Problem description: Each entry below is to be copied verbatim, with no line missing.

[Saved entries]
────────────────────────────────────────
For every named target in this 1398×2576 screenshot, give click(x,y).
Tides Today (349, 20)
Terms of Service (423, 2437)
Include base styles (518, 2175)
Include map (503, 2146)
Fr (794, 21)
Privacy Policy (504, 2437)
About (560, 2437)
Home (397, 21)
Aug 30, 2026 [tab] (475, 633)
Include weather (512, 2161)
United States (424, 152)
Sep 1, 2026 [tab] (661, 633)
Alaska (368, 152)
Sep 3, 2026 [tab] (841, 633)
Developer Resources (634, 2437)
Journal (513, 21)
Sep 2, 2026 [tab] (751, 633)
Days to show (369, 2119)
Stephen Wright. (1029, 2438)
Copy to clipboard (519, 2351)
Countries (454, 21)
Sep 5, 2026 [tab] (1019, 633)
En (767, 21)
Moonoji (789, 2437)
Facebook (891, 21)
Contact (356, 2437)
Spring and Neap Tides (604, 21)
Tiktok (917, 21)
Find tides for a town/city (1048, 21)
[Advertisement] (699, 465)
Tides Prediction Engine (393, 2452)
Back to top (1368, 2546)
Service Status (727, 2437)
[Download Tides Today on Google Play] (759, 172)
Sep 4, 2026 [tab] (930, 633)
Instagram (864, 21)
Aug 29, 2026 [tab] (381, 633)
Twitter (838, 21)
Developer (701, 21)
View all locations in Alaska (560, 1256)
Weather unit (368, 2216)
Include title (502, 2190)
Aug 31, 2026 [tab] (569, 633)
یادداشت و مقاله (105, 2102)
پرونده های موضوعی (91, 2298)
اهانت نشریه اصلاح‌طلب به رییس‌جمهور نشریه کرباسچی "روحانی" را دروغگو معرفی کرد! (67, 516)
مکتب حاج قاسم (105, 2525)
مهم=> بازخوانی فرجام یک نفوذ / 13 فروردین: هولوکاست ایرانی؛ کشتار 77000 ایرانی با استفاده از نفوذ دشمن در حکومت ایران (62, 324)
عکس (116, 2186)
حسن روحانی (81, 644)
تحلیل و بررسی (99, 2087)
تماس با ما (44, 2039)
────────────────────────────────────────
Expected output:
For every named target in this 1398×2576 screenshot, give click(x,y).
Tides Today (349, 20)
Terms of Service (423, 2437)
Include base styles (518, 2175)
Include map (503, 2146)
Fr (794, 21)
Privacy Policy (504, 2437)
About (560, 2437)
Home (397, 21)
Aug 30, 2026 [tab] (475, 633)
Include weather (512, 2161)
United States (424, 152)
Sep 1, 2026 [tab] (661, 633)
Alaska (368, 152)
Sep 3, 2026 [tab] (841, 633)
Developer Resources (634, 2437)
Journal (513, 21)
Sep 2, 2026 [tab] (751, 633)
Days to show (369, 2119)
Stephen Wright. (1029, 2438)
Copy to clipboard (519, 2351)
Countries (454, 21)
Sep 5, 2026 [tab] (1019, 633)
En (767, 21)
Moonoji (789, 2437)
Facebook (891, 21)
Contact (356, 2437)
Spring and Neap Tides (604, 21)
Tiktok (917, 21)
Find tides for a town/city (1048, 21)
[Advertisement] (699, 465)
Tides Prediction Engine (393, 2452)
Back to top (1368, 2546)
Service Status (727, 2437)
[Download Tides Today on Google Play] (759, 172)
Sep 4, 2026 [tab] (930, 633)
Instagram (864, 21)
Aug 29, 2026 [tab] (381, 633)
Twitter (838, 21)
Developer (701, 21)
View all locations in Alaska (560, 1256)
Weather unit (368, 2216)
Include title (502, 2190)
Aug 31, 2026 [tab] (569, 633)
یادداشت و مقاله (105, 2102)
پرونده های موضوعی (91, 2298)
اهانت نشریه اصلاح‌طلب به رییس‌جمهور نشریه کرباسچی "روحانی" را دروغگو معرفی کرد! (67, 516)
مکتب حاج قاسم (105, 2525)
مهم=> بازخوانی فرجام یک نفوذ / 13 فروردین: هولوکاست ایرانی؛ کشتار 77000 ایرانی با استفاده از نفوذ دشمن در حکومت ایران (62, 324)
عکس (116, 2186)
حسن روحانی (81, 644)
تحلیل و بررسی (99, 2087)
تماس با ما (44, 2039)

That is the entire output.